With 14,000 codes, ICD-9 seems puny by comparison. The new manual explodes that code set to 68,000 much more granular and detailed terms to define very exactly and specifically what ails us.
There are different numbers for getting struck or bitten by a turkey (W61.42 or W61.43). There are codes for injuries caused by squirrels (W53.21) and getting hit by a motor vehicle while riding an animal (V80.919), spending too much time in a deep-freeze refrigerator (W93.2) and a large toe that has gone unexpectedly missing (Z89.419).
(Excerpt) Read more at washingtonpost.com ...
In a hospital setting the MD would dictate a discharge summary that says, “bite injury on left pick-a-body-part by a squirrel and sutured the bite...” The coding analyst must take the words and turn them into codes. My experience in the hospital that I work for....the doctors have better things to do than worry about codes. The problem is that reimbursement by insurance companies and medicare or medicaid are based on the specific codes and RULES governing how they are used! You wouldn’t believe the number of RULES and MORE RULES we have to follow. And you guessed it, the rules are always changing from year to year. Good thing I like my job...most days
LOL!!!
Make a movie of it, bet you would get a lot of hits. :)
IT wasn’t a regular squirrel! it was an EVIL MUTANT ATTACK SQUIRREL OF DEATH!!!!!!
—— Have you heard of a scenario in which the attending physician/health care specialist is deliberately vague about a diagnosis because to be more specific (and accurate) in coding would require a new protocol and more troublesome paperwork? ——
Or a doctor prescribing drugs for off- label use?
Inconceivable!
Thanks for that hilarious story! The whole family enjoyed it.
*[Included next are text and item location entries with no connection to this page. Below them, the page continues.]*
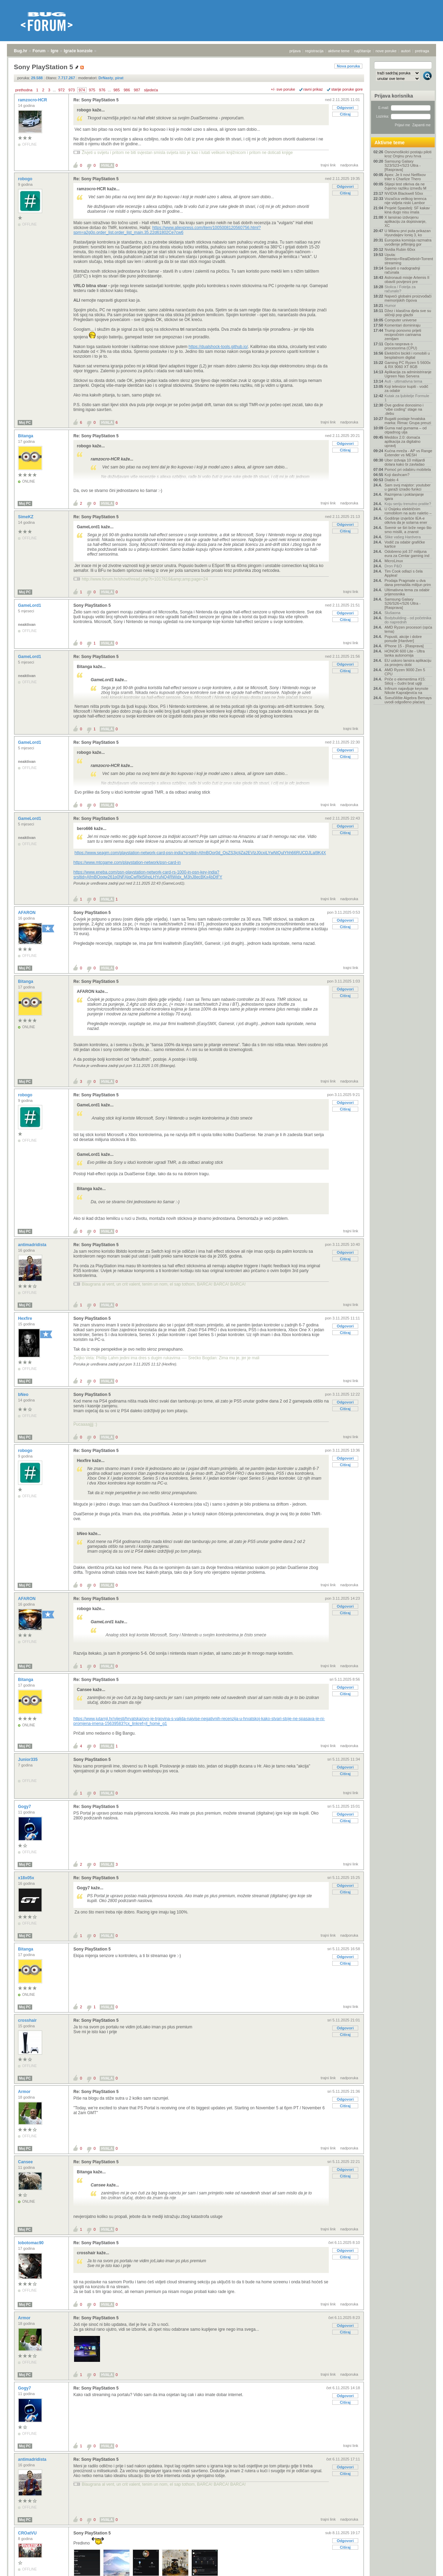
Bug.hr (20, 50)
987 (137, 90)
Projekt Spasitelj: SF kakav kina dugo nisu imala (407, 210)
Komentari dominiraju (403, 325)
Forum (39, 50)
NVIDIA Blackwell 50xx (404, 193)
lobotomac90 (31, 2242)
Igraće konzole (78, 50)
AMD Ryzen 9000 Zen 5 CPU (405, 672)
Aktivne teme (389, 142)
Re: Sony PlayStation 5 (96, 100)
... (54, 90)
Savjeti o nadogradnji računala (402, 270)
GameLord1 (30, 605)
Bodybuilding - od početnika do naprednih (408, 620)
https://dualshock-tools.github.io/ (218, 346)
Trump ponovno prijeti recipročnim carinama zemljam (403, 334)
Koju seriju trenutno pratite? (408, 504)
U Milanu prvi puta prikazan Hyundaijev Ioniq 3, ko (408, 233)
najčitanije (362, 51)
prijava (294, 51)
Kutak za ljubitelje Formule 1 (407, 398)
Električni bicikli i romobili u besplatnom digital (407, 355)
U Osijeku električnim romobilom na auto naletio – (408, 511)
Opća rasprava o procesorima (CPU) (401, 346)
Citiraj (345, 114)
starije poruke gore (347, 89)
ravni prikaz (313, 89)
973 (72, 90)
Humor (390, 305)
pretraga (422, 51)
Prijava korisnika (393, 96)
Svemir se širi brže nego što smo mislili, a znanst (408, 530)
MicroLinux (394, 561)
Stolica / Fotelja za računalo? (400, 289)
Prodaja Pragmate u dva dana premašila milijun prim (408, 582)
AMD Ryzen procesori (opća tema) (408, 629)
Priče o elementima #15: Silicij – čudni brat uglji (405, 681)
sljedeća (151, 90)
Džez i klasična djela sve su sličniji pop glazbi (408, 313)
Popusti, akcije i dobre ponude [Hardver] (403, 638)
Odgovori (345, 108)
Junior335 (28, 1759)
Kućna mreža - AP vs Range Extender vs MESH (408, 453)
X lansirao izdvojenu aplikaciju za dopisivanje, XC (405, 221)
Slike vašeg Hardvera (403, 537)
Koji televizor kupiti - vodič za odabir (406, 388)
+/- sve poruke (283, 89)
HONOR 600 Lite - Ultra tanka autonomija (405, 653)
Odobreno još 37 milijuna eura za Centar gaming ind (407, 553)
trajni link (328, 165)
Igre (54, 50)
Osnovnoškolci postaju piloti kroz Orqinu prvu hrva (408, 154)
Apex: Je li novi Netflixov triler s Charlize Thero (405, 177)
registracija (314, 51)
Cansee (26, 2161)
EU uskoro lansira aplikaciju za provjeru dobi (408, 662)
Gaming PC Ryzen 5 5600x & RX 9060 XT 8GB (408, 364)
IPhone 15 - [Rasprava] (404, 646)
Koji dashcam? (397, 475)
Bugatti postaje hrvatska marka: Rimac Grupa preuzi (408, 421)
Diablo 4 (391, 480)
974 (82, 90)
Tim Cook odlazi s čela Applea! (404, 573)
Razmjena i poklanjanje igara (404, 496)
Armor (24, 2091)
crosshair (28, 2020)
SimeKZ (26, 516)
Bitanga (26, 435)
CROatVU (28, 2533)
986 (127, 90)
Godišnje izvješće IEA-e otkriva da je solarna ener (406, 520)
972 (61, 90)
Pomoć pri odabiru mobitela (408, 469)
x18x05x (26, 1877)
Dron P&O (393, 566)
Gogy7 (25, 1806)
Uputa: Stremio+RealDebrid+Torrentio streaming (408, 259)
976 (102, 90)
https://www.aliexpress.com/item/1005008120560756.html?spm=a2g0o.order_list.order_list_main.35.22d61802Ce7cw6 (167, 230)
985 (117, 90)
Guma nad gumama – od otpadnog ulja (406, 430)
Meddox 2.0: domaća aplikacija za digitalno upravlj (403, 441)
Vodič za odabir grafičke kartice (405, 544)
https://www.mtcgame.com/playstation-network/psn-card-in (127, 862)
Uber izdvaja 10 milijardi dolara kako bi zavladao (405, 462)
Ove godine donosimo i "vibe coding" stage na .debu (404, 409)
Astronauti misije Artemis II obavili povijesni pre (407, 279)
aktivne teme (339, 51)
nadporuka (349, 165)
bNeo (23, 1394)
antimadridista (32, 1244)
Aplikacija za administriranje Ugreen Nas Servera (408, 374)
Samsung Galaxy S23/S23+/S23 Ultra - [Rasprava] (403, 165)
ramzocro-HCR (33, 100)
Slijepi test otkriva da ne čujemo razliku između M (405, 186)
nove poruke (386, 51)
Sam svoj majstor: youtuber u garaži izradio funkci (408, 487)
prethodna (24, 90)
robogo (26, 178)
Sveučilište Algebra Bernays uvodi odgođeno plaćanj (408, 700)
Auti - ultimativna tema (403, 381)
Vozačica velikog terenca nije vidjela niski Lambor (405, 201)
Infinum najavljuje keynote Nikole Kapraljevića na (406, 690)
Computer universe (401, 320)
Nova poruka (348, 66)
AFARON (27, 912)
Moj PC (25, 422)
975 (92, 90)
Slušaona (392, 613)
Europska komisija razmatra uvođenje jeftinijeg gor (408, 242)
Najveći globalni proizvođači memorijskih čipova (408, 298)
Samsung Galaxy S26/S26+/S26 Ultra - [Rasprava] (403, 603)
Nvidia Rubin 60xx (400, 249)
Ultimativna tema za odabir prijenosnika (407, 592)
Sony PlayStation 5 (92, 605)
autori (406, 51)
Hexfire (25, 1318)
While I do t have to supply the code I have to know the exact wording. For example but by squirrel and attacked by squirrel may be 2 different codes with dramatically different remuneration. One word may literally be thousands of dollars difference in how a hospital is reimbursed. And coders cannot supply the word or infer it if I have not stated it that way. Treating the same patient can literally be reimbursed multiple ways with thousands of dollars difference. The hospital I work for would like to be paid enough to keep the doors open and is looking to me to get the coding right. It’s a ridiculous game, and once docs and hospitals figure it out, Medicare and Medicaid change the rules sometimes literally with 2 weeks notice...
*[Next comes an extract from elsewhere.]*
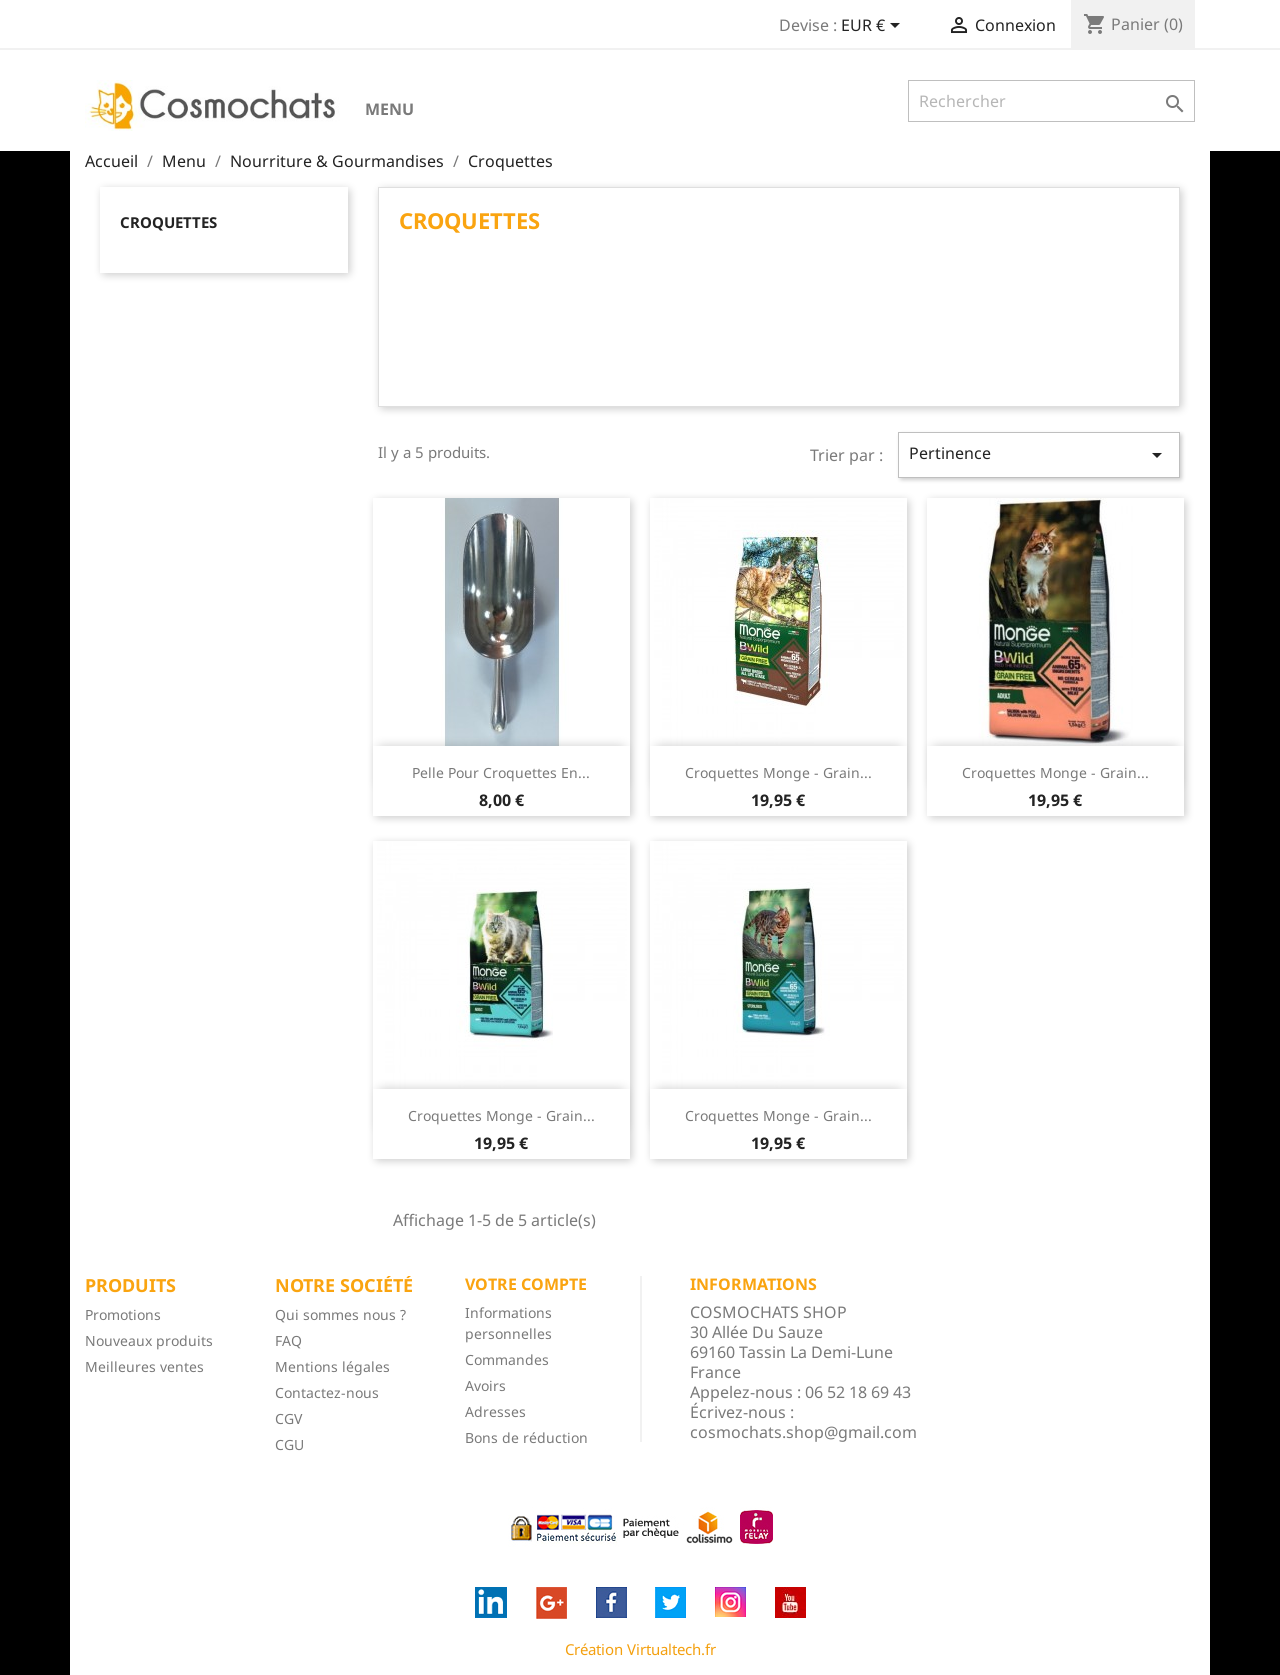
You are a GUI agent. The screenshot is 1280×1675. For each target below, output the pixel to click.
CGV (288, 1418)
Good exceptions. I figured there would be some, hence my ‘most.’ I hadn’t thought about your scenarios. There is potential for things to get unavoidably messy when there is a potentially adversarial relationship between ‘patients,’ ‘doctors’ and payors. I’d like to believe that in the majority of health care interactions patients and doctors are trying to be on the same side. My ‘general principle,’ where applicable, would save everyone, except the third party parasites, a lot of money.